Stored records

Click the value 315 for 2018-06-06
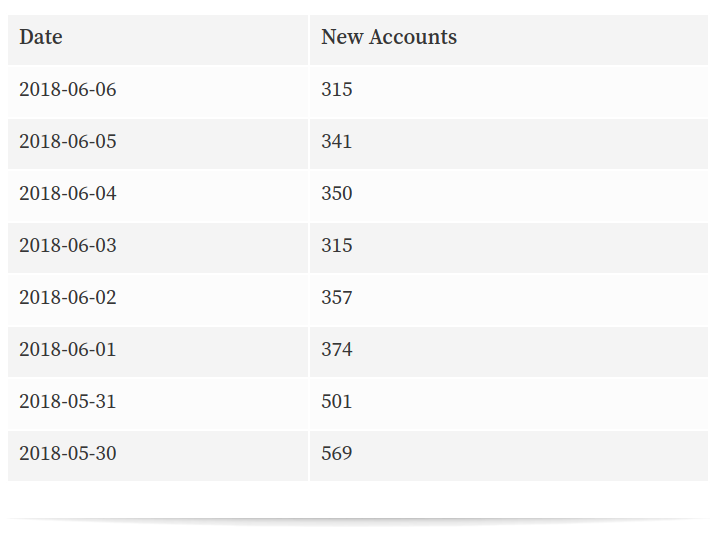[x=337, y=89]
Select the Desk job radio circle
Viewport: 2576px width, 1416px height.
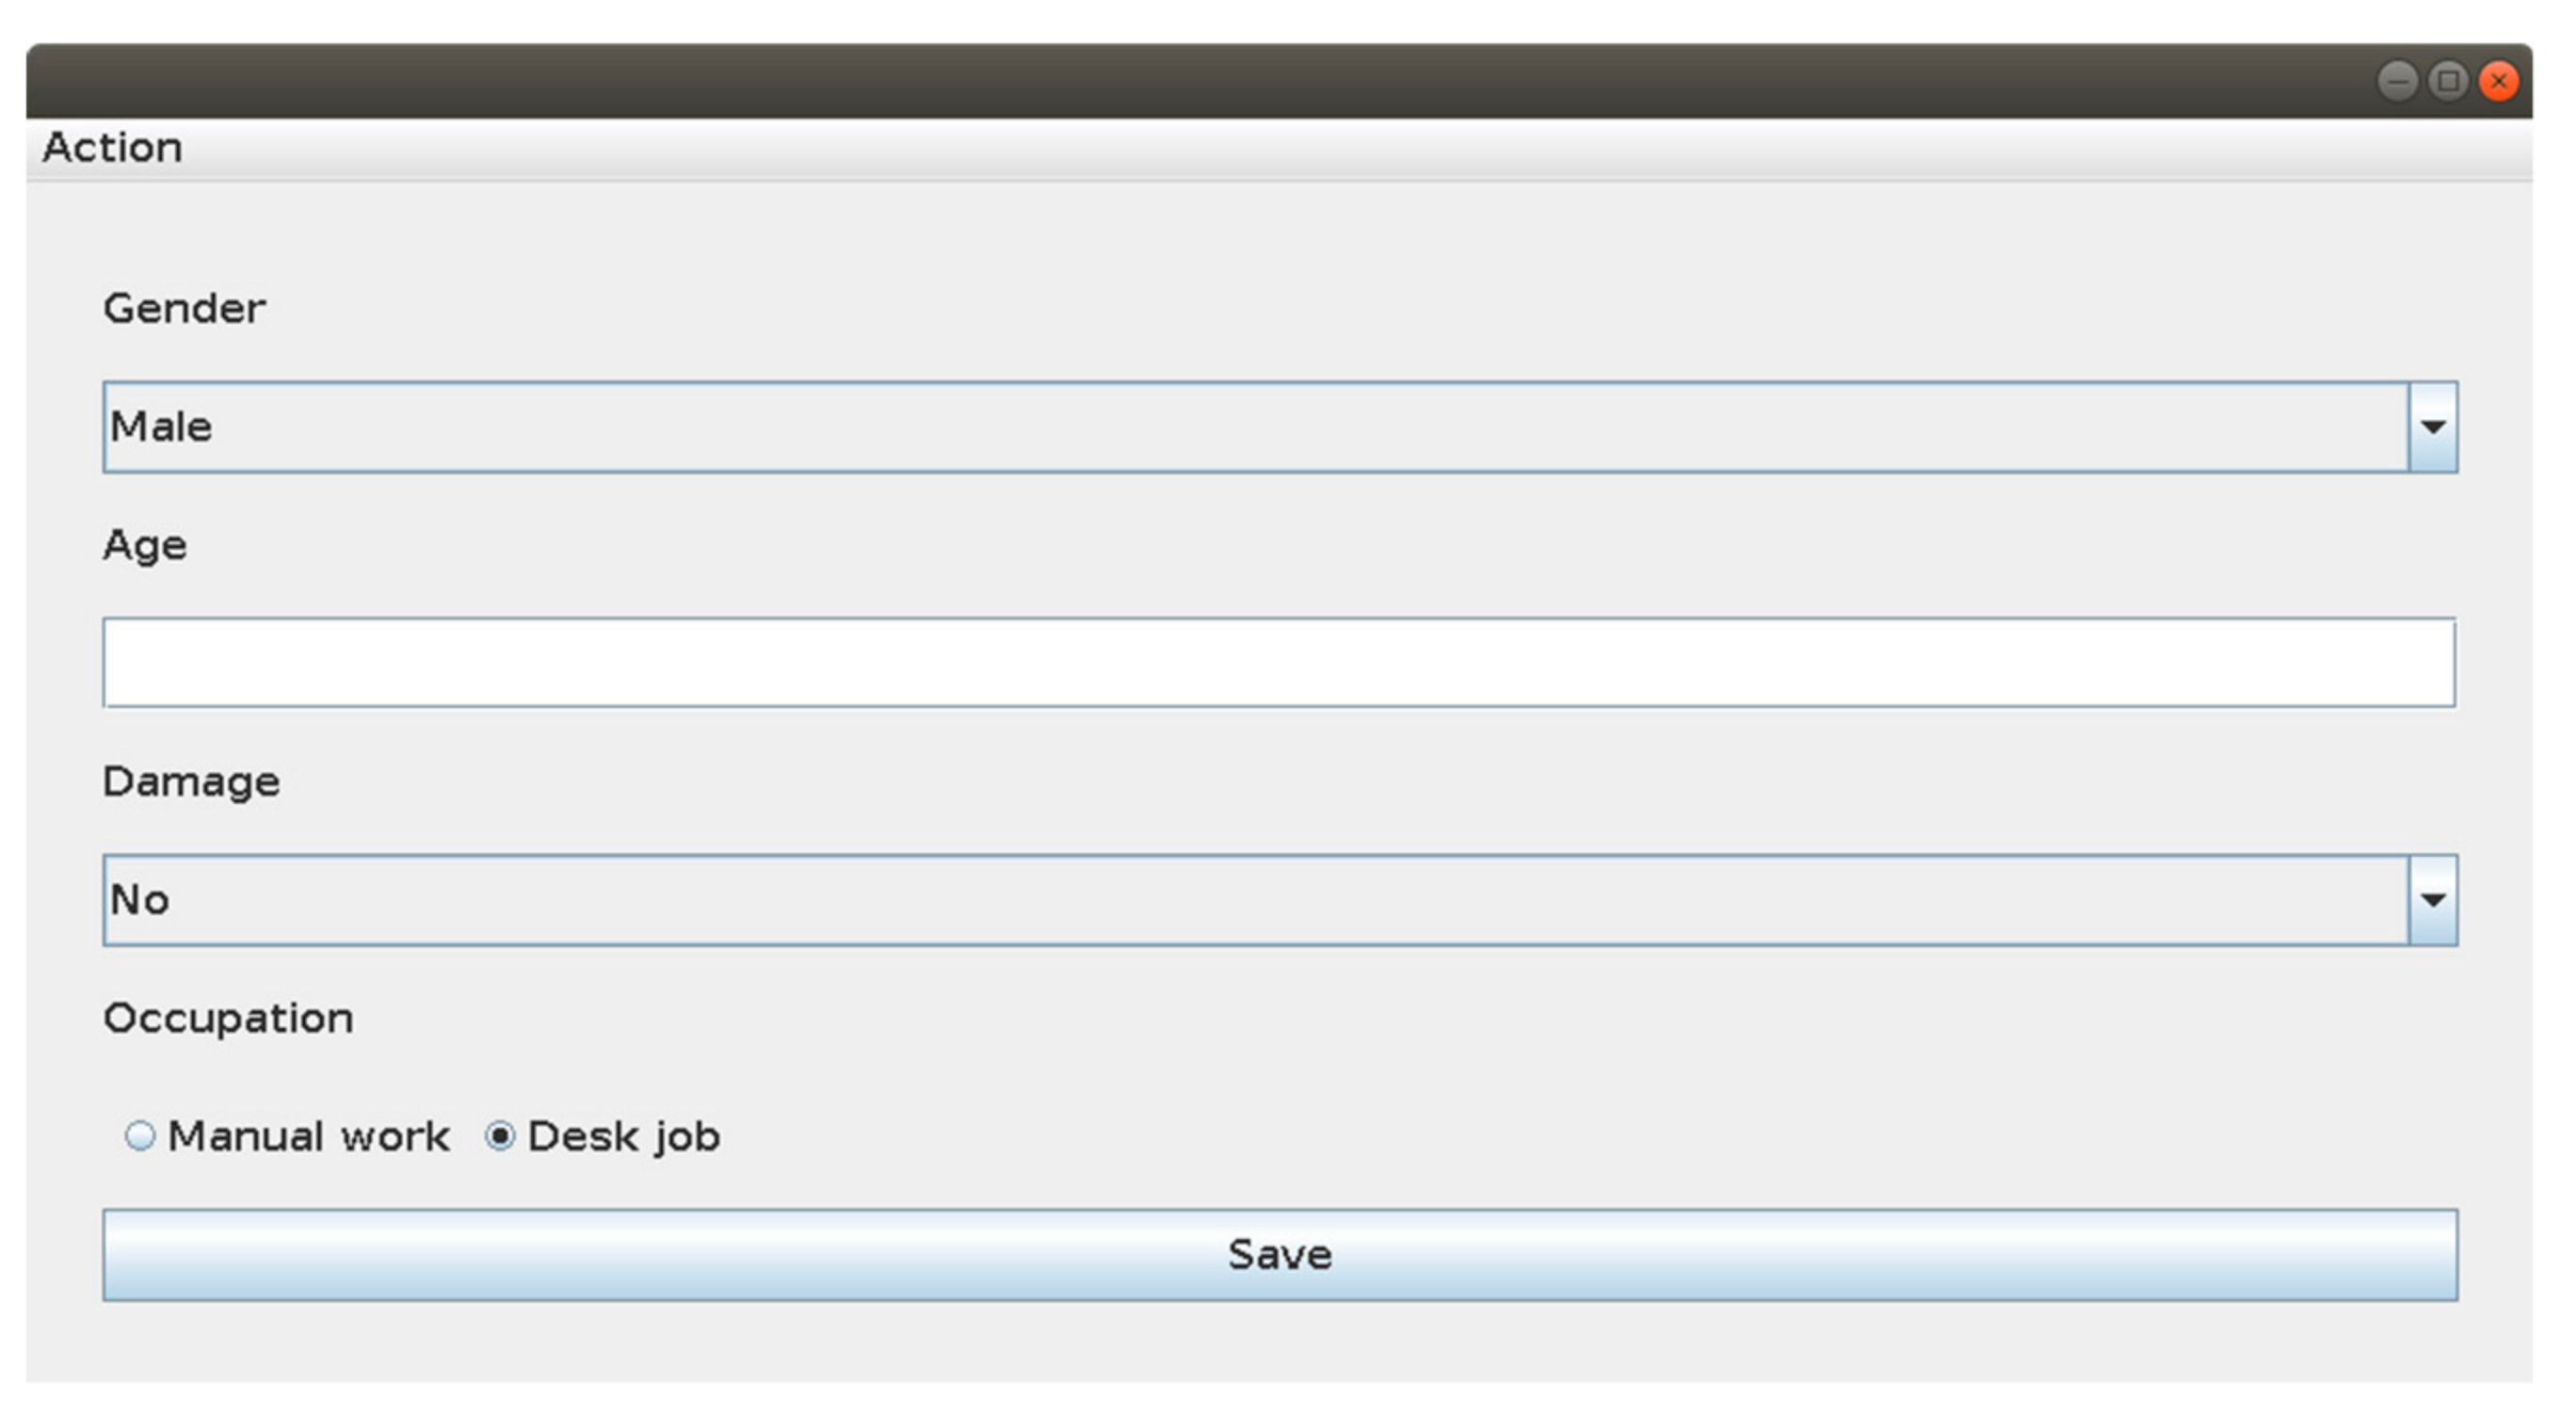point(500,1136)
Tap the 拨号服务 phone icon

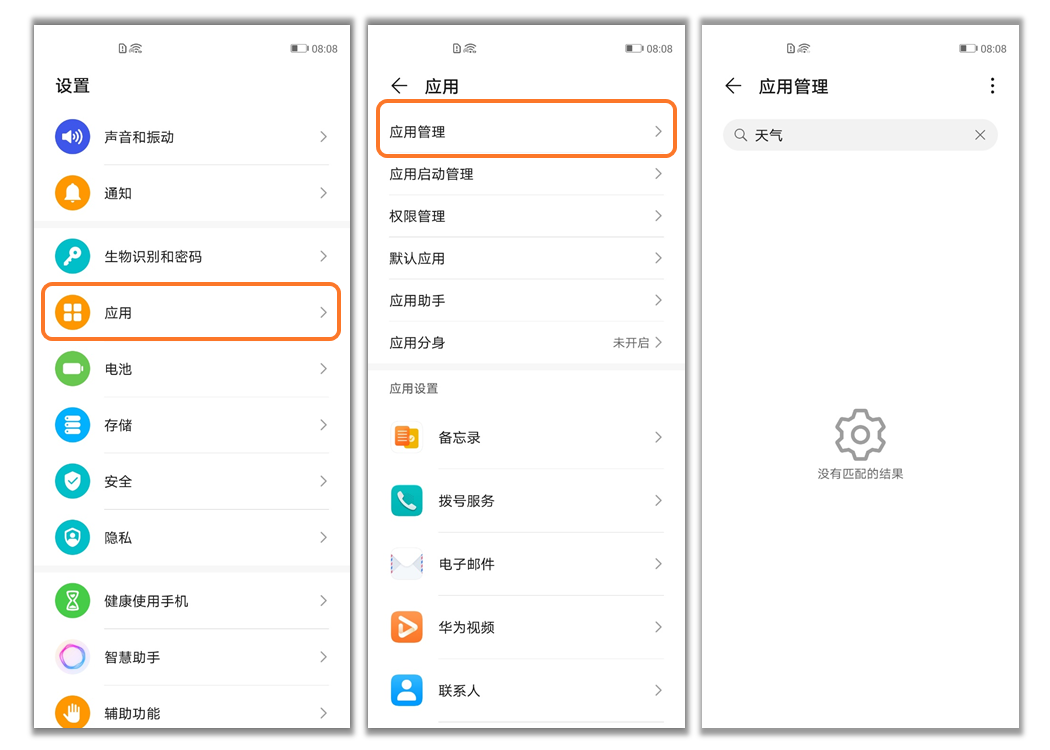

## Exercise description
Leave the images out and print each entry exactly.

## Task result
Click the value 315 for 2018-06-06
[x=337, y=89]
Select the Desk job radio circle
Viewport: 2576px width, 1416px height.
point(500,1136)
Tap the 拨号服务 phone icon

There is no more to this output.